A general view of the field during the fourth quarter in Super Bowl LII between the New England Patriots and the Philadelphia Eagles at U.S. Bank Stadium. Mandatory Credit: Richard Mackson-USA TODAY Sports

MINNEAPOLIS - Despite sky-high security at the Super Bowl, a top U.S. Bank Stadium official's cellphone was stolen as he tried to break up a fight.

Minnesota Sports Facilities Authority (MSFA) Chairman Mike Vekich was conducting "routine monitoring of U.S. Bank Stadium and MSFA contractors" on game day when he, "along with other members of security staff, saw a conflict escalate between fans at the Super Bowl," spokeswoman Jenn Hathaway said.

Vekich's "personal" cellphone was taken as he and the "security team" worked to defuse the situation, Hathaway said, adding, "Our team is currently looking into the matter."

The game took place on Feb. 4, and Vekich still doesn't have his phone back.

Hathaway said no police report was filed. She didn't respond to additional questions about the circumstances or location of the fight. The incident appears to have punctured the multiyear, multiagency security net around and at the stadium on the day of the game between the New England Patriots and the Philadelphia Eagles.
####
__Goal A__.
Answer these questions using the article about the stolen phone:
(i) Who is the chairman of the Minnesota Sports Facilities Authority?
(ii) On what date did the game take place?
(iii) Was a police report filed?
__Goal B__. Reproduce the article about the stolen phone between "Minnesota Sports Facilities" and "Jenn Hathaway said.", inclusive.
__Goal C__. Carry on the article about the stolen phone from the point where it stops.

__Recorded information__.
####
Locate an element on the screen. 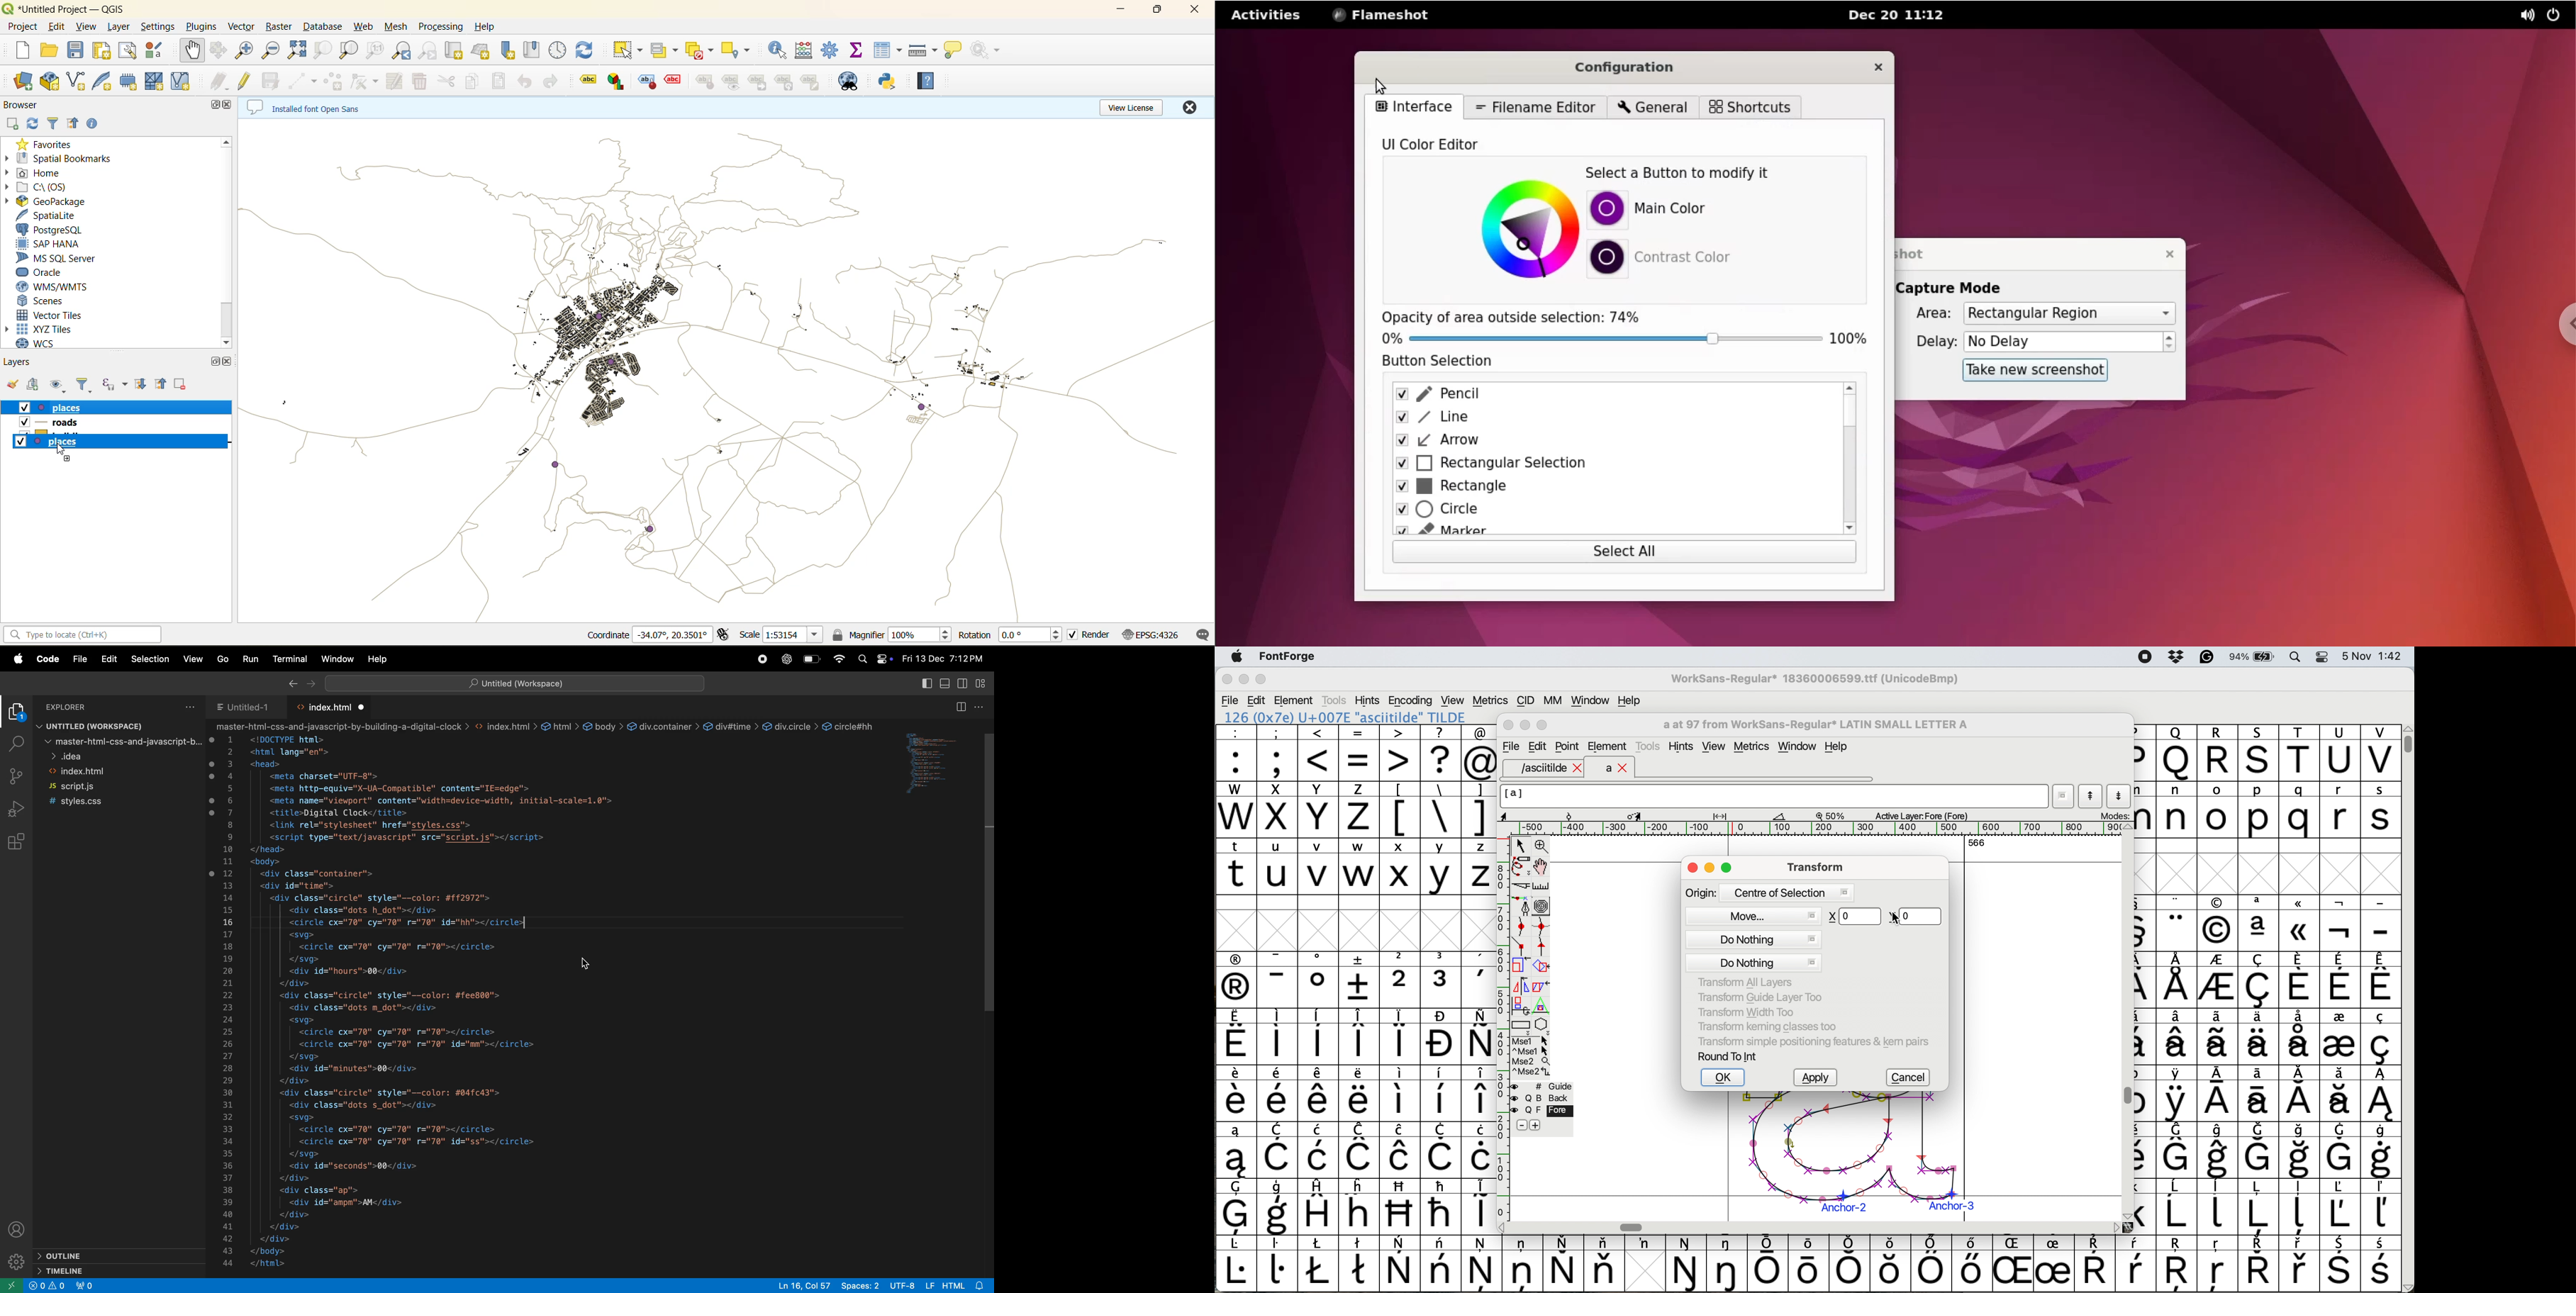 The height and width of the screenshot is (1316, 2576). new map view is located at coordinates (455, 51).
####
__Right answer A__.
(i) Mike Vekich
(ii) Feb. 4
(iii) No

__Right answer B__.
Minnesota Sports Facilities Authority (MSFA) Chairman Mike Vekich was conducting "routine monitoring of U.S. Bank Stadium and MSFA contractors" on game day when he, "along with other members of security staff, saw a conflict escalate between fans at the Super Bowl," spokeswoman Jenn Hathaway said.

__Right answer C__.
The Super Bowl is a Level 1 National Security event because it's a high-profile, high-risk target for a terrorist attack. That means that the federal government spends months working with the National Football League, state and local officials to coordinate security. At a joint news conference days before the game, security officials said they were confident they could provide protection for anything.

Ticket holders to the game passed through metal detectors and were subject to size limits on their bags and checks at entry points. Throughout the 10-day event, dozens of law enforcement agents worked around the clock at a multiagency command center. Those officers monitored cameras throughout downtown, inside and outside the stadium as well as light-rail train movement.

During a media visit in the days before the game, Minneapolis police, who coordinated the multiagency effort, showed how cameras could zoom in on specific spots in the stadium at the push of a button.